Adverts in the CBD are the most expensive to purchase, more so now after mainland authorities cracked down on unlicensed, chaotic and unsightly advertising in the central areas of the nation's cities.

These so-called "uni-poles" - defined as unlicensed advertisements which have no function other than for advertising - exploded on the scene in mainland cities and have only recently been clamped down on.

Chu welcomes the move. With as many as 50,000 outdoor advertising companies now operating and four major players - including MediaNation - all competing for a slice of the market, licensing and closer monitoring of the situation is necessary.

This has helped the more responsible agencies by removing the clutter and ensuring that "uni-poles" do not impact on functional ads.

"MediaNation only uses functional 'purpose ads'," says Chu.

"In the past the government did not pay much attention to environmental concerns and outdoor advertising in the past was very disorganized."
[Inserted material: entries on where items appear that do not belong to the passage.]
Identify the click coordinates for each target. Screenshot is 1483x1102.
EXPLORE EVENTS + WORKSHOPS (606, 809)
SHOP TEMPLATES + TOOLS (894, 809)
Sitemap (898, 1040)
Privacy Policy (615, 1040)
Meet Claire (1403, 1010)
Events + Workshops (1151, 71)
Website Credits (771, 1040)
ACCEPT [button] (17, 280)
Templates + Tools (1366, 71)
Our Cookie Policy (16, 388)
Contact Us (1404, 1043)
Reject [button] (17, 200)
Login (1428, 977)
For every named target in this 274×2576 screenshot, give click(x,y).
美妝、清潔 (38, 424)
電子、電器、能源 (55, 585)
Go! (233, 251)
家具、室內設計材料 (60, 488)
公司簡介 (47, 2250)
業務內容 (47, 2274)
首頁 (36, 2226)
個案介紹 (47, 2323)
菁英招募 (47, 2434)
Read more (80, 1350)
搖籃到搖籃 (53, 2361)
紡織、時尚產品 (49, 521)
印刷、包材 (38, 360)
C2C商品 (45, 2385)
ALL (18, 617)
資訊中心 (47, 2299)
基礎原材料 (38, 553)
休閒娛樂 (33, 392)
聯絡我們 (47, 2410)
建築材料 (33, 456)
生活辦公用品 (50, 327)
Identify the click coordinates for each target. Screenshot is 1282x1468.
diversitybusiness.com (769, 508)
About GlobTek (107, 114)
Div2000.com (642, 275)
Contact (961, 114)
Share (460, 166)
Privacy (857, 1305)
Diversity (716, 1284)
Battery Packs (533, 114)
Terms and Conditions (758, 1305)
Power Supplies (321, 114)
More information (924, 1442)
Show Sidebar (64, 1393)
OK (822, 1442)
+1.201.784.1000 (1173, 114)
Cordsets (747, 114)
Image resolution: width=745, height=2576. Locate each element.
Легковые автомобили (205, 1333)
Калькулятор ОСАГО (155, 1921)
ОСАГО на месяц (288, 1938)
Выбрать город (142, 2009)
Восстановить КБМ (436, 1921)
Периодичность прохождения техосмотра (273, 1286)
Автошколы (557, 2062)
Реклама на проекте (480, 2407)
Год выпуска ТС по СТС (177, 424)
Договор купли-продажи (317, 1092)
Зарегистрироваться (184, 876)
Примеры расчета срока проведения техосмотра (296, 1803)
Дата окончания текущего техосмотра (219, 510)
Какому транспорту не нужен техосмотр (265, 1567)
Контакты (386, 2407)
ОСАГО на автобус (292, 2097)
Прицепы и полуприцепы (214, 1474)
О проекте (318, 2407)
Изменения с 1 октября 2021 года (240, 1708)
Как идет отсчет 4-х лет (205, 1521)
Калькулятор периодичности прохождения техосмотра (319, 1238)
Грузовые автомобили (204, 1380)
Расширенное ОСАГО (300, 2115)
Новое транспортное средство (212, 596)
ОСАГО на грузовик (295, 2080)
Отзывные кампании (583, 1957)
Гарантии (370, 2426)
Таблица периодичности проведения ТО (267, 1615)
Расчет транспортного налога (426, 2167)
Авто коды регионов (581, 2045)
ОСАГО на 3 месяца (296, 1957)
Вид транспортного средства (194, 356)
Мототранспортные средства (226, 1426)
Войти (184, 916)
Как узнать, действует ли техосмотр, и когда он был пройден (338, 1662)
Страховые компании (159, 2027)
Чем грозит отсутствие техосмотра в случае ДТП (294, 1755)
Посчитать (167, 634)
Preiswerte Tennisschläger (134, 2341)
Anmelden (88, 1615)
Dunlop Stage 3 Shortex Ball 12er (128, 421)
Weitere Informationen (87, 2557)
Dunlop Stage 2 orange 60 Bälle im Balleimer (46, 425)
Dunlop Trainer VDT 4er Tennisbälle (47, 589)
But outdoor advertising has its own limitations. Once "uni-poles" are removed as an option, new opportunities for mass advertising are few and far between.

Buses and underground railway networks are finite in number and although new MTR networks will emerge in more and more mainland cities, day-to-day opportunities are limited.

While mass market outdoor advertising, like that on buses, has already reached maturity, niche markets still offer interesting opportunities for those companies with enough imagination.

"There are limited new opportunities for the outdoor market, which is pretty much saturated," says Chu, "but niche market potential still exists."

Instead, a company must diversify into such niche markets if it is to continue to develop, he says.

Such niche markets include what the ad industry calls "street furniture". These are functional everyday features found on any urban street, which nevertheless hold the possibility of hosting advertising.

In an industry which grows through innovation, MediaNation's Shanghai operations expanded from public transport into 700 newspaper kiosks in 2001, as a way of developing new opportunities.

Another example of niche market advertising is MediaNation's latest project under development.

This brand new project will see red cross first-aid boxes being rolled out in stages in schools and universities in major cities like Shanghai, Beijing, Guangzhou and Shenzhen.